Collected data

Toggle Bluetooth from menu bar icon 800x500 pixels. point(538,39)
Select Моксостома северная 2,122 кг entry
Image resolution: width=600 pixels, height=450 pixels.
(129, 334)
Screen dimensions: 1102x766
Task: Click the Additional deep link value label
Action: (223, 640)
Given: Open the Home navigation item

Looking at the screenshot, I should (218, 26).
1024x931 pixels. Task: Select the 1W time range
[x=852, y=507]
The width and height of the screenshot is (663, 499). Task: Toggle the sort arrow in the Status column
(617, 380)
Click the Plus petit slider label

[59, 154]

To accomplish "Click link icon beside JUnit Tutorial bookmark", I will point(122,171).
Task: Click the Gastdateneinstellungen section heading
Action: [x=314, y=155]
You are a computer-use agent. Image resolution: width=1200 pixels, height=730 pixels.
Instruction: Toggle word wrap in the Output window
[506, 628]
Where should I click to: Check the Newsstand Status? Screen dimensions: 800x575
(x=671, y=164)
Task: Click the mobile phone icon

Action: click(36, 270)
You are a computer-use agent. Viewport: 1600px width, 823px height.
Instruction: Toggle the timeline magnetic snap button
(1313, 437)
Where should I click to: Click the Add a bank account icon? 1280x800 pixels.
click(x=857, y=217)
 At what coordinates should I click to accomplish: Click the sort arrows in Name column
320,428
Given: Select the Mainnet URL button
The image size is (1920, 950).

• Work instructions
Check each line above for the string "computer" and copy every line that has it.

• Exercise output
You are a computer-use agent. Image resolution: width=1200 pixels, height=730 pixels.
You are a computer-use agent. Viewport: 1600px width, 823px height.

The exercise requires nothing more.